Brown M A, Brix K A
Center for Science in the Public Interest, Washington, DC, USA.
J Appl Toxicol. 1998 Nov-Dec;18(6):393-408. doi: 10.1002/(sici)1099-1263(199811/12)18:6<393::aid-jat528>3.0.co;2-0.
Short and long-term health effects from exposure to organophosphorus (OP) military and insecticidal nerve agents are evaluated based on the abundant scientific literature published over five decades on health effects in humans (from human experimentation and occupational exposures) and in laboratory animals. Four distinct health effects are identified: acute cholinergic toxicity; organophosphate-induced delayed neuropathy (OPIDN); subtle long-term neuropsychological and neurophysiological effects; and a reversible muscular weakness called 'intermediate syndrome'. Some effects are subtle and difficult to differentiate from health effects caused by other diseases or occupational exposures. Each effect has data suggesting threshold exposure levels below which it is unlikely to be clinically detectable. Therefore, meaningful interpretation of human and animal studies requires rigid exposure characterization. Because precise exposure levels are often difficult to reconstruct, a system for characterizing exposure is proposed based upon observed initial acute signs and symptoms, as high-level (definitive cholinergic poisoning); intermediate-level (threshold cholinergic effects including miosis, rhinorrhea or clinically measurable depression of cholinesterase); and low-level (no immediate clinical signs or symptoms) exposure. Threshold exposure levels for known long-term effects from OP nerve agent are at or above intermediate-level exposure. Long-term health effects seen at intermediate-level exposures or in many survivors of high-level exposure are subtle, detectable in exposed populations but not individuals, and not reported in individuals experiencing low-level exposure alone. Co-exposure to other pharmaceutical agents may promote or protect against health effects from OP nerve agents, but qualitatively they are the same effects seen with OP nerve agents alone. Thus, the system for characterizing exposure based on initial acute effects is also useful for evaluating health outcomes from co-exposure to OP nerve and other agents.

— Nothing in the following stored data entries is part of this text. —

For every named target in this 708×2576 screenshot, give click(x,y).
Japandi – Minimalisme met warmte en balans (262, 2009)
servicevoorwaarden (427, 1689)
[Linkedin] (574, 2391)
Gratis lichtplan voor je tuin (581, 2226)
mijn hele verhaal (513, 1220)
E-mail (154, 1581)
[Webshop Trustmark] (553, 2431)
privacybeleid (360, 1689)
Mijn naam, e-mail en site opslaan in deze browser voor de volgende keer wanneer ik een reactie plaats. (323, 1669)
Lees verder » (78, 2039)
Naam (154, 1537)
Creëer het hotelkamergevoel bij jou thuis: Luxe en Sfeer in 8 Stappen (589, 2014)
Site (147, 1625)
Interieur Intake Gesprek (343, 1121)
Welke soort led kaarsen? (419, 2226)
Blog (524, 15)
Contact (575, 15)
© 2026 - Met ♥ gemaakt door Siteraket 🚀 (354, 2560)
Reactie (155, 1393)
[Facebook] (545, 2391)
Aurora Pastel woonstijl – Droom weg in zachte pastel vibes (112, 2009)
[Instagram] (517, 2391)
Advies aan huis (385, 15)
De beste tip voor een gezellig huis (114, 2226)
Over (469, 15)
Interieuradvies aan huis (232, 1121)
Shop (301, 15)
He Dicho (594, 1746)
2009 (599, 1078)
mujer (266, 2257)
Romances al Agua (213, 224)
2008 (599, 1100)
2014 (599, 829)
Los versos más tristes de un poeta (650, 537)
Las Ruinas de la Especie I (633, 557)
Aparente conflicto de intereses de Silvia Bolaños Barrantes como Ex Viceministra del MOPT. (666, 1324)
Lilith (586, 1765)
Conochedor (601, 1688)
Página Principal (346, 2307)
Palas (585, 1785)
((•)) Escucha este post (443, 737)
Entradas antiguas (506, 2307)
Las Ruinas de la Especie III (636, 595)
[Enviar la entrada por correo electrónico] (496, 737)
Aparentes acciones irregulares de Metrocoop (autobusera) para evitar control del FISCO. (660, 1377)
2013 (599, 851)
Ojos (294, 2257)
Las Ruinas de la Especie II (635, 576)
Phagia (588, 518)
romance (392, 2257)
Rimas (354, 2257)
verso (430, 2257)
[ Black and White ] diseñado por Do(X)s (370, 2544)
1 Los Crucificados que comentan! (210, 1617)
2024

基于五十多年来发表的关于人类(来自人体实验和职业暴露)及实验动物健康影响的丰富科学文献,对接触有机磷(OP)军用和杀虫神经毒剂的短期和长期健康影响进行了评估。确定了四种不同的健康影响:急性胆碱能毒性;有机磷诱导的迟发性神经病(OPIDN);细微的长期神经心理和神经生理影响;以及一种称为“中间综合征”的可逆性肌无力。有些影响很细微,难以与其他疾病或职业暴露引起的健康影响区分开来。每种影响都有数据表明存在阈暴露水平,低于该水平临床上不太可能检测到。因此,对人类和动物研究进行有意义的解释需要严格的暴露特征描述。由于精确的暴露水平往往难以重建,因此基于观察到的初始急性体征和症状,提出了一种暴露特征描述系统,即高水平(明确的胆碱能中毒);中间水平(阈胆碱能效应,包括瞳孔缩小、流涕或临床上可测量的胆碱酯酶抑制);以及低水平(无即时临床体征或症状)暴露。已知OP神经毒剂长期影响的阈暴露水平处于或高于中间水平暴露。在中间水平暴露者或许多高水平暴露幸存者中观察到的长期健康影响很细微,在暴露人群中可检测到,但在个体中检测不到,并且仅经历低水平暴露的个体中未报告。同时接触其他药剂可能会促进或预防OP神经毒剂的健康影响,但从性质上讲,它们与单独接触OP神经毒剂时看到的影响相同。因此,基于初始急性效应的暴露特征描述系统也有助于评估同时接触OP神经毒剂和其他药剂的健康结果。